Read the whole thing here.

This was an interesting read for me; many points with which to agree and disagree. A few thoughts in no particular order:

I am sympathetic to Col. Phillips’ criticisms of the overly abstract and detached nature of IR in regard to the nature of international law and sovereignty. You can certainly see that “arid” and “imperialistic” attitude in many academics and NGO activists who like to present their novel theories and interpretations as “international law” when they lack any historical basis whatsoever (and are usually gamed to be highly restrictive on the authority of Western sovereign states to use force and permissive/exculpatory of the actions of Marxist/radical/Islamist terrorists or insurgents).  Much of Phillips’ condemnation of IR smacking of unreality from a practitioner’s perspective is spot on.

That said, while definitely fuzzy and spottily adhered to in practice international law is not entirely “illusory”, nor is it a byproduct of 20th century Wilsonian American exceptionalism as Phillips argued. Perhaps Hugo Grotius rings a bell? Or Alberico Gentili? Or the long history of admirality courts? Like common law or an unwritten tribal code, international law has evolved over a very long period of time and does exert some constraint upon the behavior of sovereigns. Statesmen and diplomats think about policy in terms of the impression it will make on other sovereigns, and international law is one of the yardsticks they contemplate.  Admittedly, at times the constraint of international law is quite feeble but in other contexts it is strong. An American military officer, who can see firsthand the effect of creeping JAG lawyerism on command decisions on the battlefield ( in my view, greatly excessive and harmful ) and in the drafting of byzantine ROE, should know better than to make such a silly statement.

Phillips main argument is about the direction of international relations and non-state actors and he comes down firmly on the supremacy of states, at least the Great Powers and regional power states enacting an age-old realpolitik. Non-state actors are an overhyped and trendy threat and really amount to a continuation of traditional proxy warfare, where powers harass each other by subsidizing barbarian “raiders”; Phillips makes much use of Hezbollah as a modern example. Juxtaposed against the more extreme claims of the 4GW school or of Martin van Creveld, Phillips criticism looks reasonable because it is easy to make an empirical case that falsifies the absolutist claim that all states everywhere are in decline or that war is endemic.  They are not and war is not.

Matched against the real world however, Phillips’ argument suffers. In terms of sovereignty and legitimacy, the globe is a ball of swiss cheese – in what Thomas P.M. Barnett terms “the Gap” there are deep holes in Africa, Asia and even Latin America where states could be but are not. Somalia has not had a state since 1991. The Congo is a vast swath of warlordism and democide on a scale of millions (!). The Lebanese government is the de facto junior partner in Lebanon to the Hezbollah militia. Mexico next door is increasingly militarizing its law enforcement apparatus toward full-blown counterterrorism and COIN because of the erosion of state authority vs. the anarchy being spread by the narco-cartels. Are sovereign states more stable and authoritative than fifty years ago? Some are. Many are not. Others are relatively fragile potemkin villages. This is why 4GW theory, while historically flawed, retains analytical strategic resonance – in some regions of the world, the premises of 4GW apply very well. Better in fact, than the traditional schools of thought.

> _Data lines_

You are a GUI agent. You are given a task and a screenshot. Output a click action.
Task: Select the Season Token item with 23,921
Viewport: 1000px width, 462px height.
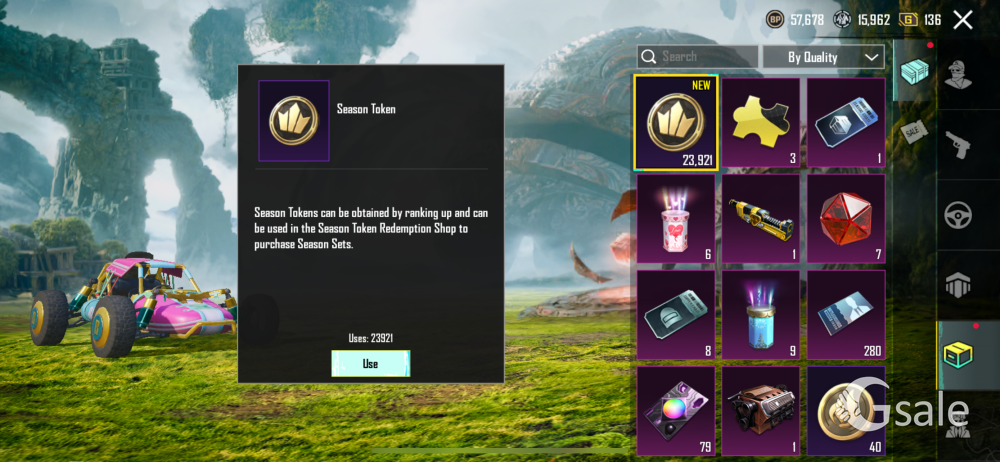[x=676, y=123]
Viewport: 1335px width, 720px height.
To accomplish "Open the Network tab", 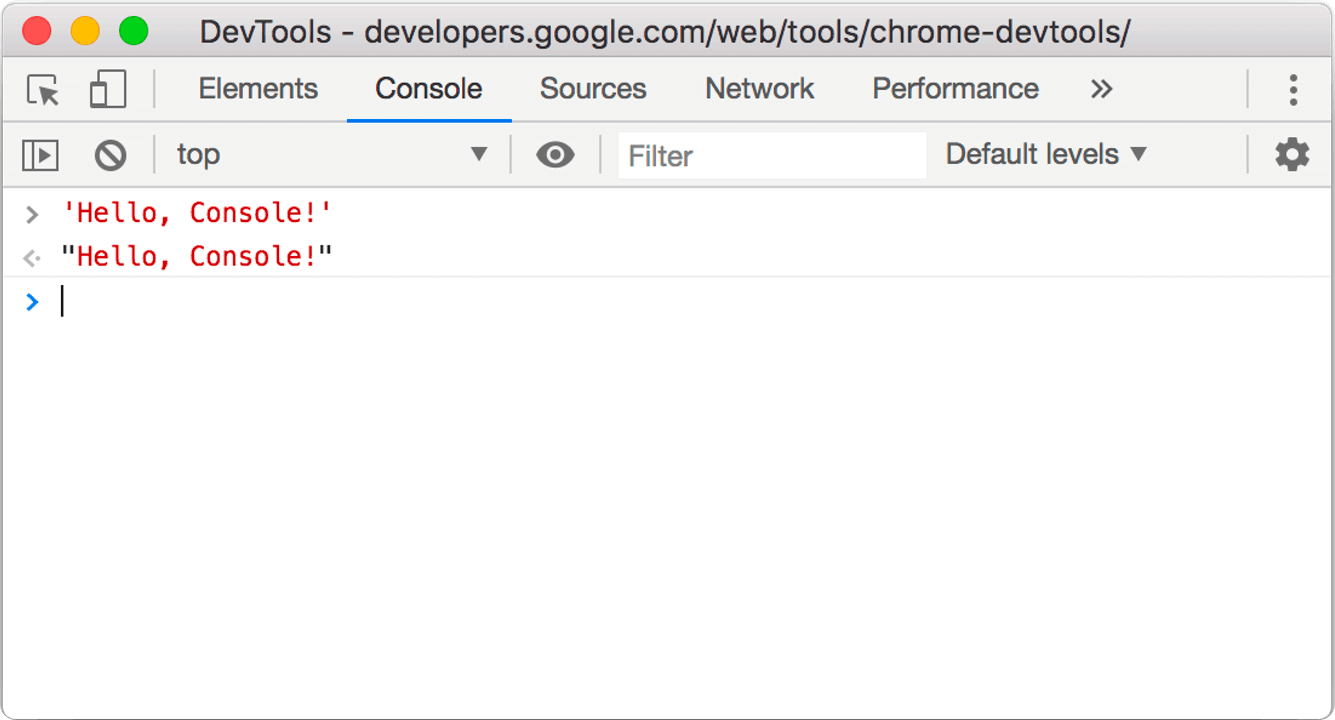I will click(760, 89).
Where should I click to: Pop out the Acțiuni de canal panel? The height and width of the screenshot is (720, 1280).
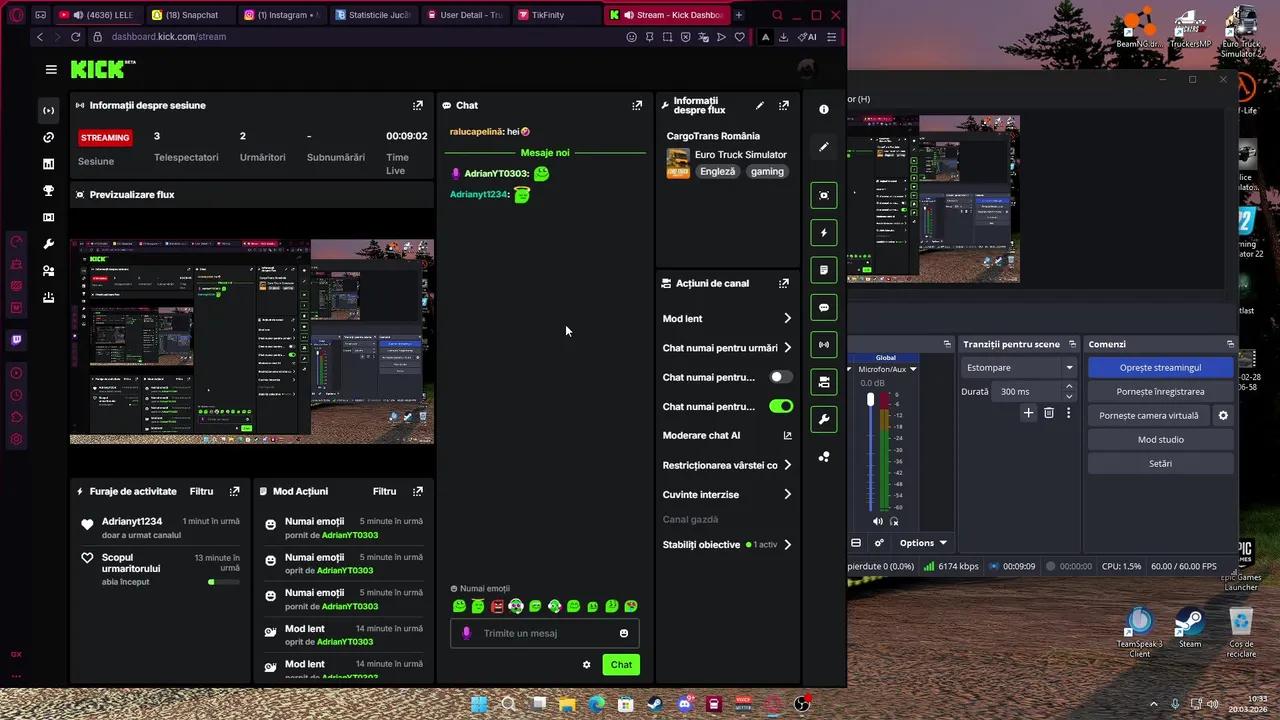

> _Written tasks_
A. In the commentary on Col. Phillips, since what year has Somalia been without a state?
B. Summarize the commentary on Col. Phillips in two sentences.
C. According to the commentary on Col. Phillips, why does 4GW theory still hold analytical strategic resonance despite being historically flawed? Answer in one to two sentences.

> _Solved tasks_
A. Somalia has not had a state since 1991.

B. The author agrees with much of Phillips' criticism of international relations as abstract and unreal from a practitioner's perspective. However, the author rejects his claims that international law is illusory and that non-state actors do not threaten states, pointing to Somalia, the Congo, Lebanon and Mexico as places where state authority has eroded.

C. In terms of sovereignty and legitimacy, the globe has deep holes in Africa, Asia and Latin America where states could exist but do not. In those regions the premises of 4GW apply very well, better than the traditional schools of thought.